Karla Tumminello: "I would recommend the program to other educators."

Participants said they appreciated the teacher observations, networking opportunities and personal guidance from CEL staff. 

“The most beneficial information I gained from my participation is how to give quality feedback to my teachers to improve instruction,” said Buckeye Elementary School Principal Karla Tumminello, who has been an educator for 33 years. “It was also very beneficial visiting other schools and collaborating with other principals. I was able to observe different grade level teachers and come back and share some of the instructional practices I observed with my teachers. My participation has helped me give my teachers more meaningful feedback and narrow their area of improvement to make them better teachers.”

Tumminello said she believes Leading for Better Instruction helped her become a better instructional leader. “I have also been able to use ideas from other principals that have benefited my school, faculty and students. I would recommend the program to other educators because it has been a very positive experience for me, and new leaders need support from many different sources to become successful Instructional leaders.” 

Jeffrey Odom, who just completed his sixth year as principal of Block High School, said, “On top of being able to network with other principals, I received great coaching from some very good people. Probably the most helpful thing I learned was how to teach backwards design to my teachers. Having a resource to ask questions and seek advice really set me up for success in my school. This three-year journey has helped Block High School in many ways and has left its mark on me as an administrator. I plan on using the things I have learned and am very thankful for this opportunity.”

Jeffrey Odom: "I received great coaching from some very good people."

While it was sometimes difficult for a school principal to take time off for training, Odom said CEL coaches “made sure that the work we did was not busy work. The things we did we could almost automatically apply to our school, and it helped.” 

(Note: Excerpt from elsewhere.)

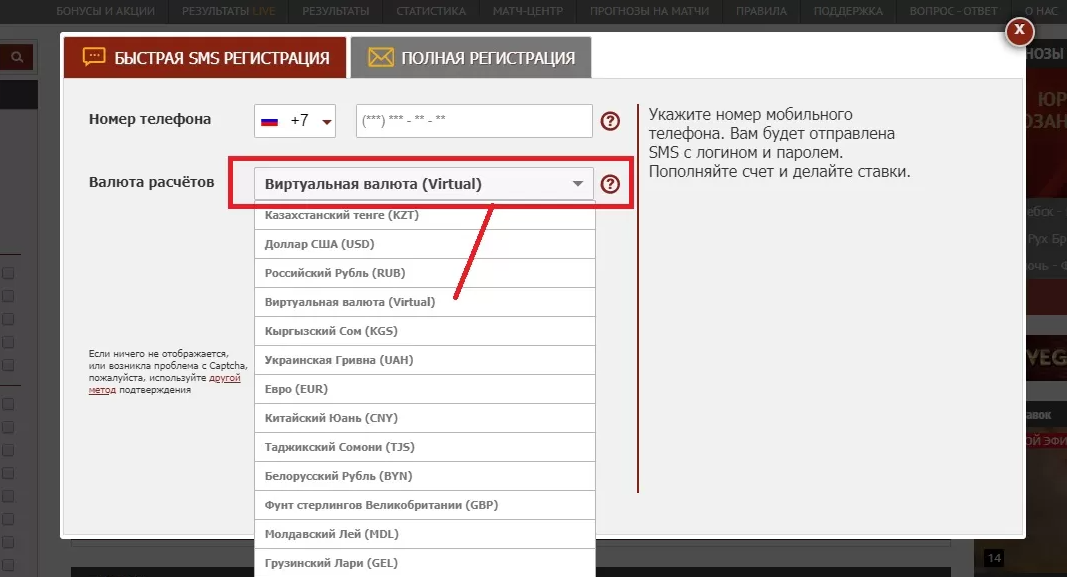Switch to Быстрая SMS регистрация tab
1067x577 pixels.
(205, 58)
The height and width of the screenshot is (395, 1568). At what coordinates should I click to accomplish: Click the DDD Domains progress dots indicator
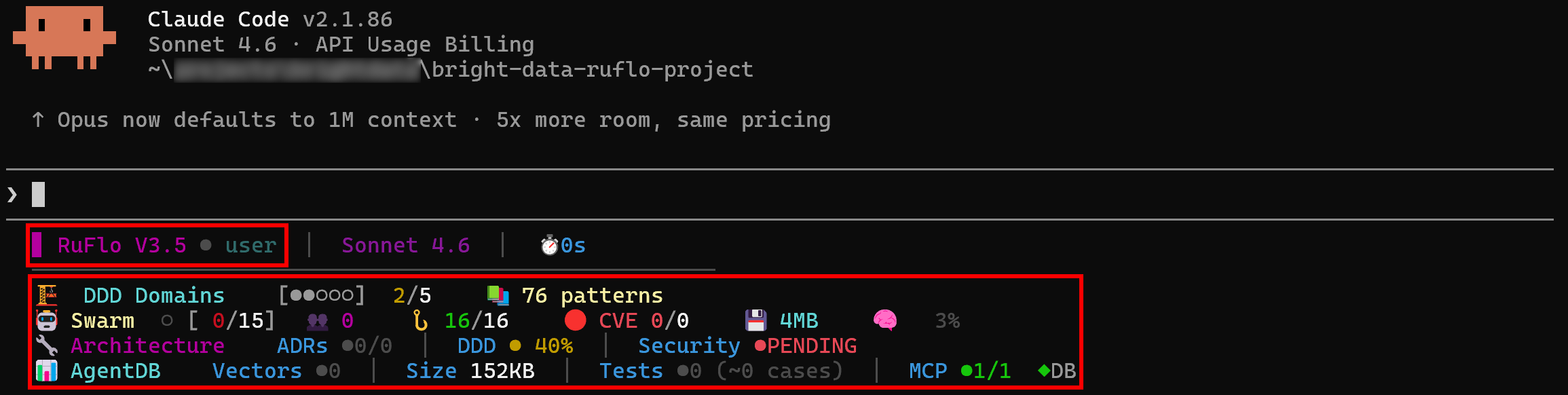[x=322, y=295]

Odom said his yearlong project on backwards design and test analysis will ultimately help Block High. “I know that Rome was not built in a day, but because of the support and information I received from this program, Block High is moving in the right direction.”

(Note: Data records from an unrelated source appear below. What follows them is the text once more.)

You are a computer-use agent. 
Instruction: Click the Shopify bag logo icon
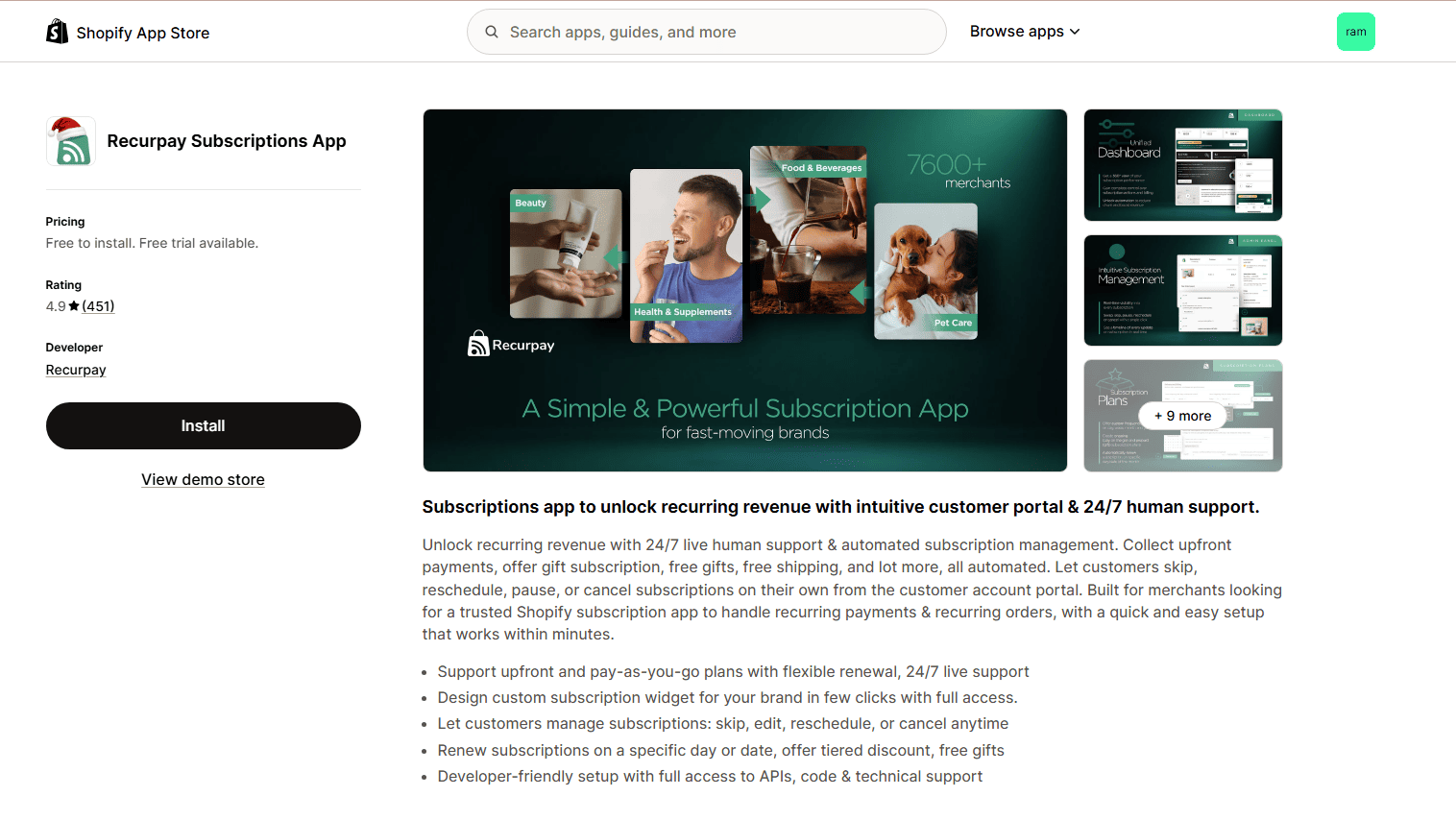point(57,32)
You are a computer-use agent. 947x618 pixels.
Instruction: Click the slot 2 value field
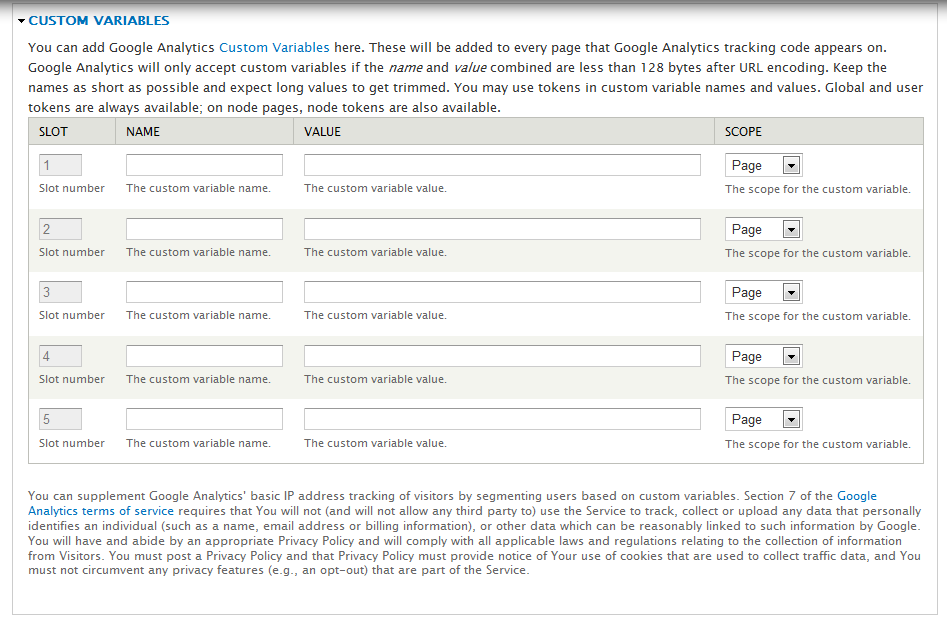(x=502, y=229)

Smith said she was proud of the group’s work. “I really enjoyed working with them. They have different leadership styles but they are all very capable principals. I think they all learned something this year.”

In addition to funding training from the Center for Educational Leadership, The Rapides Foundation also funds leadership training in Kagan’s Cooperative Learning Strategies and Kagan Structures. The Foundation also provides the nine Central Louisiana public school districts with grants they use for coaching and mentoring of their teachers, and leadership development for their administrators.